(Dataset entries)
§

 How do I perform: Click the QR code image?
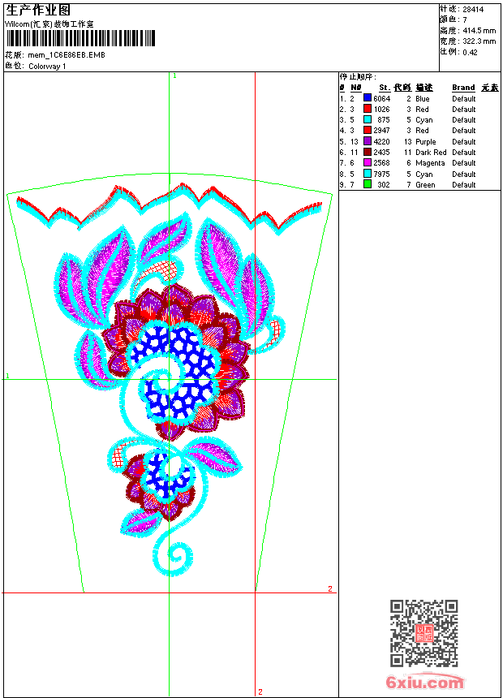click(424, 633)
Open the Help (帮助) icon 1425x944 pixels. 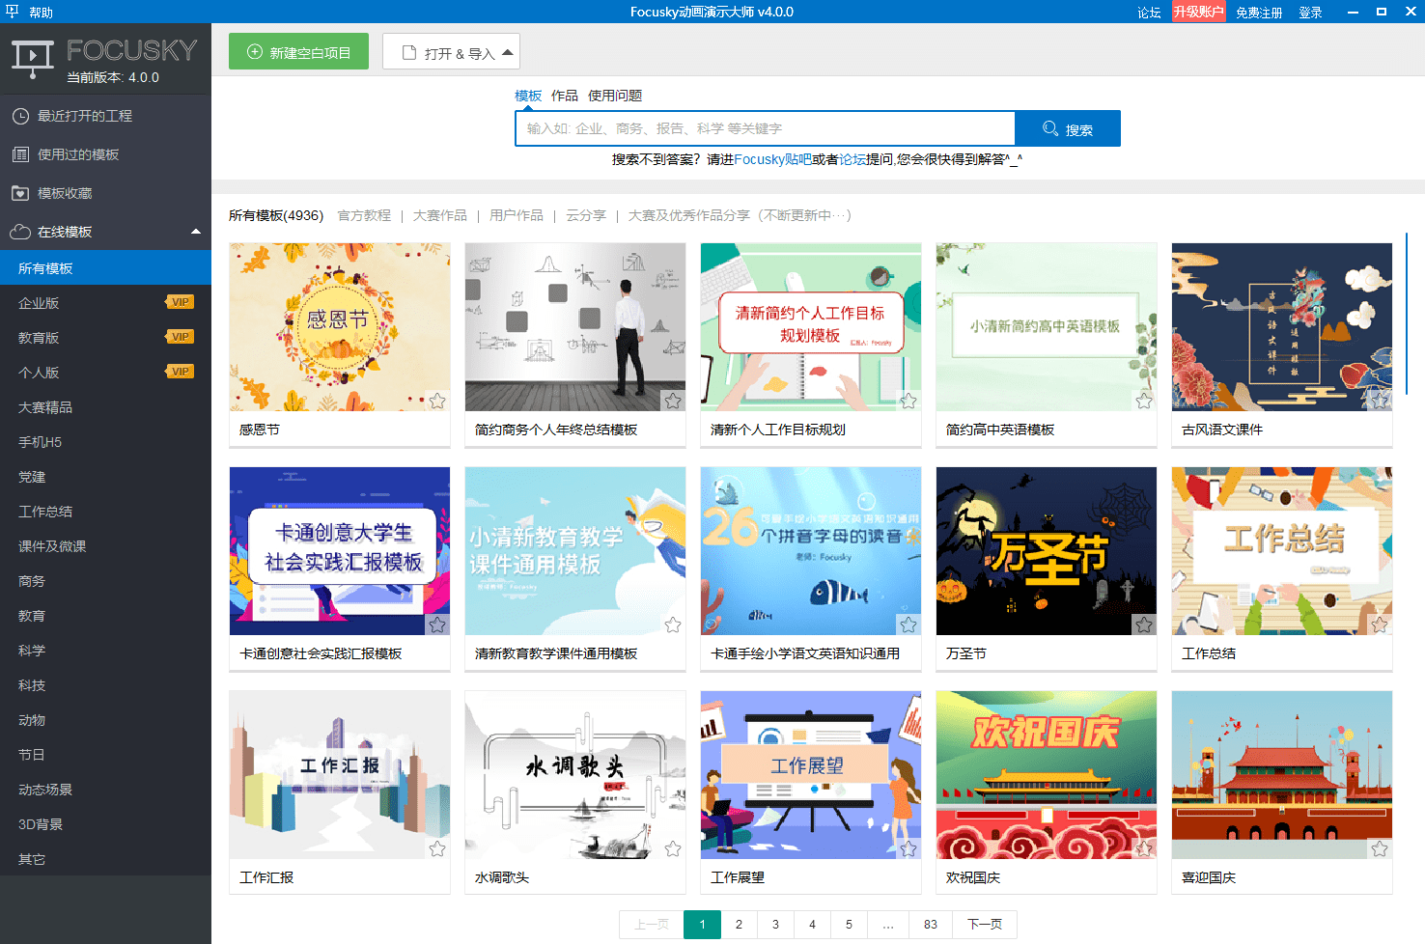point(11,12)
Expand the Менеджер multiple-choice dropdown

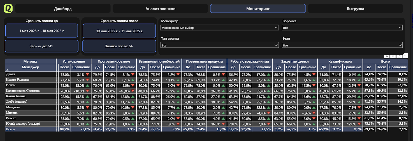(x=220, y=28)
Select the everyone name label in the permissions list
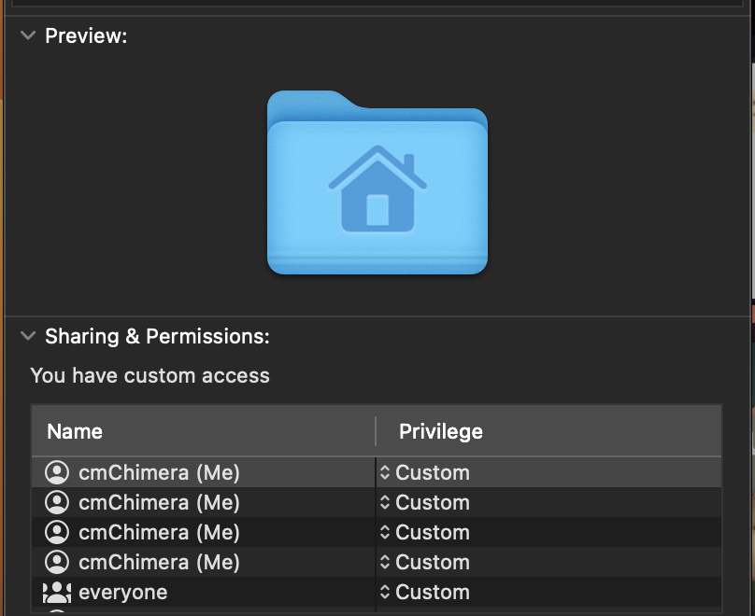The width and height of the screenshot is (755, 616). point(123,592)
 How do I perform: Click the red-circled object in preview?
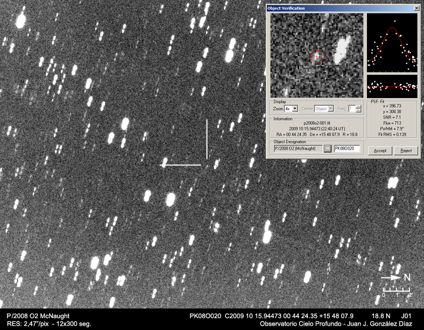317,55
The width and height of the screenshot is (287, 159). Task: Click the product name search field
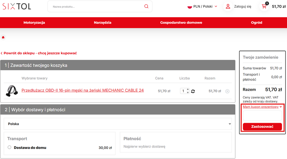tap(96, 6)
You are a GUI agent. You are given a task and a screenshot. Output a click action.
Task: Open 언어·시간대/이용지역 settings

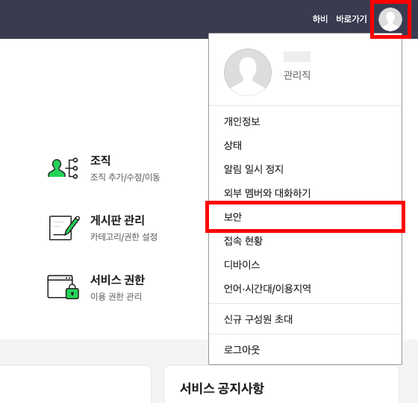point(305,288)
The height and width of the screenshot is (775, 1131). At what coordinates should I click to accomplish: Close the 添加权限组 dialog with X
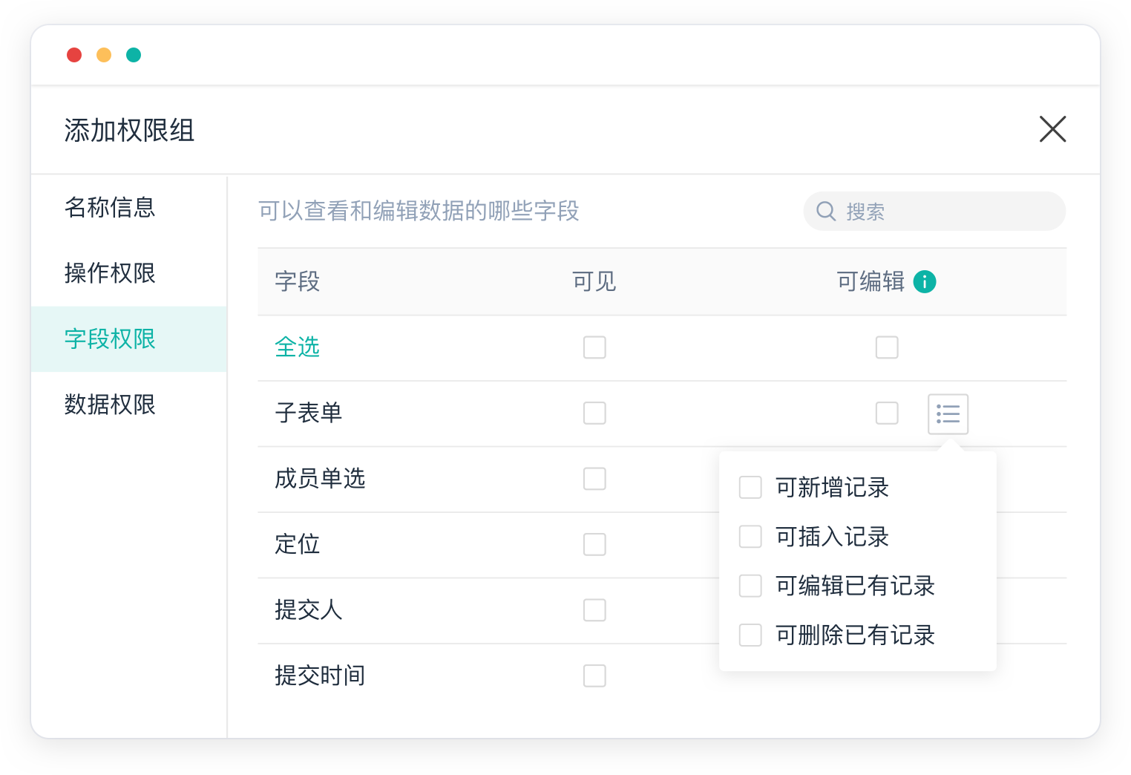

§

◆ Your task: Nothing but the lines from the one containing "You are a GUI" to the last line of the records should be returned, exactly as they appear and without pictures.

◆ Response area:
You are a GUI agent. You are given a task and a screenshot. Output a click action.
Task: Open 언어·시간대/이용지역 settings

point(305,288)
The height and width of the screenshot is (775, 1131). At what coordinates should I click to accomplish: Close the 添加权限组 dialog with X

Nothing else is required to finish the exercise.